⟨
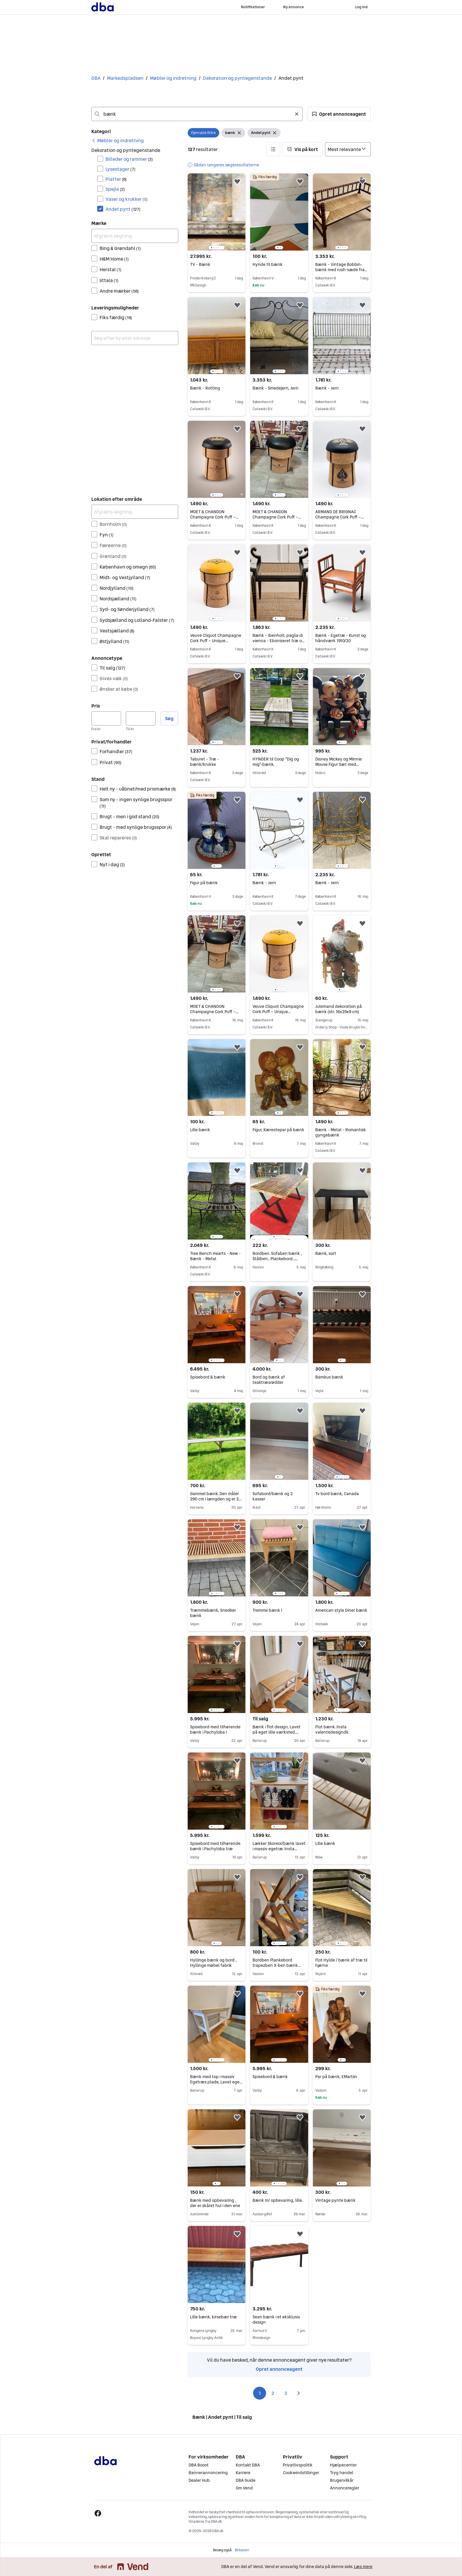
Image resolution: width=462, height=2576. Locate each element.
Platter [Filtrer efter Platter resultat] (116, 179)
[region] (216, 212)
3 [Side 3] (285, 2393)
⟩
⟨
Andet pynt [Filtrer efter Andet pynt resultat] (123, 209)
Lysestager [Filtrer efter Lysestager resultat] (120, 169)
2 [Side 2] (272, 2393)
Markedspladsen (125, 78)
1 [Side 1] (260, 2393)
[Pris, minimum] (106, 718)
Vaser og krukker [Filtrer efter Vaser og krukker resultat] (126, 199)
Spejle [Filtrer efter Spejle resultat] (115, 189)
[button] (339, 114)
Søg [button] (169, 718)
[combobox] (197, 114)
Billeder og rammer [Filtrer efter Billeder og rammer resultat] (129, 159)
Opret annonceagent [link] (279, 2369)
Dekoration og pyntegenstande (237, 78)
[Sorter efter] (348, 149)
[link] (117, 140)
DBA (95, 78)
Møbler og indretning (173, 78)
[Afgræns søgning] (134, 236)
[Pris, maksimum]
⟩
- [TASK GOAL]: Copy out verbatim the rows from the one containing "Søg [button] (169, 718)" through the one containing "[Pris, maksimum]", including both of those rows.

- [EXPECTED ANSWER]:
Søg [button] (169, 718)
[combobox] (197, 114)
Billeder og rammer [Filtrer efter Billeder og rammer resultat] (129, 159)
Opret annonceagent [link] (279, 2369)
Dekoration og pyntegenstande (237, 78)
[Sorter efter] (348, 149)
[link] (117, 140)
DBA (95, 78)
Møbler og indretning (173, 78)
[Afgræns søgning] (134, 236)
[Pris, maksimum]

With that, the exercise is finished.